[Information supplied Boundary: Start]
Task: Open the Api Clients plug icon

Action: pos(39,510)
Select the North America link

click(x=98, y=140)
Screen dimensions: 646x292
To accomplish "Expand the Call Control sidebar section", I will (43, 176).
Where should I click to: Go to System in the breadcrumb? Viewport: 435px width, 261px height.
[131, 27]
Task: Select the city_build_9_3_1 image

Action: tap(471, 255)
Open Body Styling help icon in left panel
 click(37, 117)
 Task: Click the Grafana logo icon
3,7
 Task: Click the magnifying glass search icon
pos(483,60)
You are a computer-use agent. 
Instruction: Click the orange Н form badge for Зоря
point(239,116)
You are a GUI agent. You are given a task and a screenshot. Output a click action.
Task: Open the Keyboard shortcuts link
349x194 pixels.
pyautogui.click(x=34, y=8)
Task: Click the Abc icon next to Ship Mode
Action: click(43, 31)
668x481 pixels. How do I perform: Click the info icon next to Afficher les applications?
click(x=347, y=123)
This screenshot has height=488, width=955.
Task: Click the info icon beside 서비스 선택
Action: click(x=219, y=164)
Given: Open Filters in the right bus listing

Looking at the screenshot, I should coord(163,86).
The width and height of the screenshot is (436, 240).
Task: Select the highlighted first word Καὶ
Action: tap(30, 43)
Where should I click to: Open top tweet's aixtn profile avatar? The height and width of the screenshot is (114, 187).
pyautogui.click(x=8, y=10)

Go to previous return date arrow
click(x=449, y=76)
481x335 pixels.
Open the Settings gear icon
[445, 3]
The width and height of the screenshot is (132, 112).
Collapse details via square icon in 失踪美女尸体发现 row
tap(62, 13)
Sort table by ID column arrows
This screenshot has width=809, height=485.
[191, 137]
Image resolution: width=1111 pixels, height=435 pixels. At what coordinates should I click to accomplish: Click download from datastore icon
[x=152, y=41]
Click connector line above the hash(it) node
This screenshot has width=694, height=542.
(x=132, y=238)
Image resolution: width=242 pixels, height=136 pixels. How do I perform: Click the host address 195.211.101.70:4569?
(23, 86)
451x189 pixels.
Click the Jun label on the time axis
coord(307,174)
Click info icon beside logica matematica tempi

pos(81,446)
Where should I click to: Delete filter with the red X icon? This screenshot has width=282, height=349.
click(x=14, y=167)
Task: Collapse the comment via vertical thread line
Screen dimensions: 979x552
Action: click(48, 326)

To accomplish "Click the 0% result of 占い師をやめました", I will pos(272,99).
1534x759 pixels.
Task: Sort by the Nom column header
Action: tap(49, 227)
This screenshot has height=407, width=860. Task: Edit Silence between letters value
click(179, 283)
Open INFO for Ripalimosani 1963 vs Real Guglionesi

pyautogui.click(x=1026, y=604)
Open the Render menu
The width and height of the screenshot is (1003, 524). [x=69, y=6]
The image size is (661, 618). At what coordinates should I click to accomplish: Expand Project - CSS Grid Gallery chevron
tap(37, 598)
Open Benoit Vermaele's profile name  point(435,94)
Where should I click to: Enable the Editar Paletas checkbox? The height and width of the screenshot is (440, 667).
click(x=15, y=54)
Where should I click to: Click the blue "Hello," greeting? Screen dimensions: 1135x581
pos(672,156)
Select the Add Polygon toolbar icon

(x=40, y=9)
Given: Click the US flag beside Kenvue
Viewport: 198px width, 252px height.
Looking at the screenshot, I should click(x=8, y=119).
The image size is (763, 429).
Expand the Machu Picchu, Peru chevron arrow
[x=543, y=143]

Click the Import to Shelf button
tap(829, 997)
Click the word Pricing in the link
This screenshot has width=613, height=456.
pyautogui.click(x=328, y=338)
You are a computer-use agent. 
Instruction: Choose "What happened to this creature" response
[Information supplied Boundary: End]
§ Work instruction:
Return the material exactly as it was provided.

§ Output for this exercise:
Task: Open the Api Clients plug icon

Action: pos(39,510)
Select the North America link

click(x=98, y=140)
Screen dimensions: 646x292
To accomplish "Expand the Call Control sidebar section", I will (43, 176).
Where should I click to: Go to System in the breadcrumb? Viewport: 435px width, 261px height.
[131, 27]
Task: Select the city_build_9_3_1 image

Action: tap(471, 255)
Open Body Styling help icon in left panel
 click(37, 117)
 Task: Click the Grafana logo icon
3,7
 Task: Click the magnifying glass search icon
pos(483,60)
You are a computer-use agent. 
Instruction: Click the orange Н form badge for Зоря
point(239,116)
You are a GUI agent. You are given a task and a screenshot. Output a click action.
Task: Open the Keyboard shortcuts link
349x194 pixels.
pyautogui.click(x=34, y=8)
Task: Click the Abc icon next to Ship Mode
Action: click(43, 31)
668x481 pixels. How do I perform: Click the info icon next to Afficher les applications?
click(x=347, y=123)
This screenshot has height=488, width=955.
Task: Click the info icon beside 서비스 선택
Action: click(x=219, y=164)
Given: Open Filters in the right bus listing

Looking at the screenshot, I should coord(163,86).
The width and height of the screenshot is (436, 240).
Task: Select the highlighted first word Καὶ
Action: tap(30, 43)
Where should I click to: Open top tweet's aixtn profile avatar? The height and width of the screenshot is (114, 187).
pyautogui.click(x=8, y=10)

Go to previous return date arrow
click(x=449, y=76)
481x335 pixels.
Open the Settings gear icon
[445, 3]
The width and height of the screenshot is (132, 112).
Collapse details via square icon in 失踪美女尸体发现 row
tap(62, 13)
Sort table by ID column arrows
This screenshot has width=809, height=485.
[191, 137]
Image resolution: width=1111 pixels, height=435 pixels. At what coordinates should I click to accomplish: Click download from datastore icon
[x=152, y=41]
Click connector line above the hash(it) node
This screenshot has width=694, height=542.
(x=132, y=238)
Image resolution: width=242 pixels, height=136 pixels. How do I perform: Click the host address 195.211.101.70:4569?
(23, 86)
451x189 pixels.
Click the Jun label on the time axis
coord(307,174)
Click info icon beside logica matematica tempi

pos(81,446)
Where should I click to: Delete filter with the red X icon? This screenshot has width=282, height=349.
click(x=14, y=167)
Task: Collapse the comment via vertical thread line
Screen dimensions: 979x552
Action: click(48, 326)

To accomplish "Click the 0% result of 占い師をやめました", I will pos(272,99).
1534x759 pixels.
Task: Sort by the Nom column header
Action: tap(49, 227)
This screenshot has height=407, width=860. Task: Edit Silence between letters value
click(179, 283)
Open INFO for Ripalimosani 1963 vs Real Guglionesi

pyautogui.click(x=1026, y=604)
Open the Render menu
The width and height of the screenshot is (1003, 524). [x=69, y=6]
The image size is (661, 618). At what coordinates should I click to accomplish: Expand Project - CSS Grid Gallery chevron
tap(37, 598)
Open Benoit Vermaele's profile name  point(435,94)
Where should I click to: Enable the Editar Paletas checkbox? The height and width of the screenshot is (440, 667).
click(x=15, y=54)
Where should I click to: Click the blue "Hello," greeting? Screen dimensions: 1135x581
pos(672,156)
Select the Add Polygon toolbar icon

(x=40, y=9)
Given: Click the US flag beside Kenvue
Viewport: 198px width, 252px height.
Looking at the screenshot, I should click(x=8, y=119).
The image size is (763, 429).
Expand the Machu Picchu, Peru chevron arrow
[x=543, y=143]

Click the Import to Shelf button
tap(829, 997)
Click the word Pricing in the link
This screenshot has width=613, height=456.
pyautogui.click(x=328, y=338)
You are a computer-use agent. 
Instruction: Choose "What happened to this creature" response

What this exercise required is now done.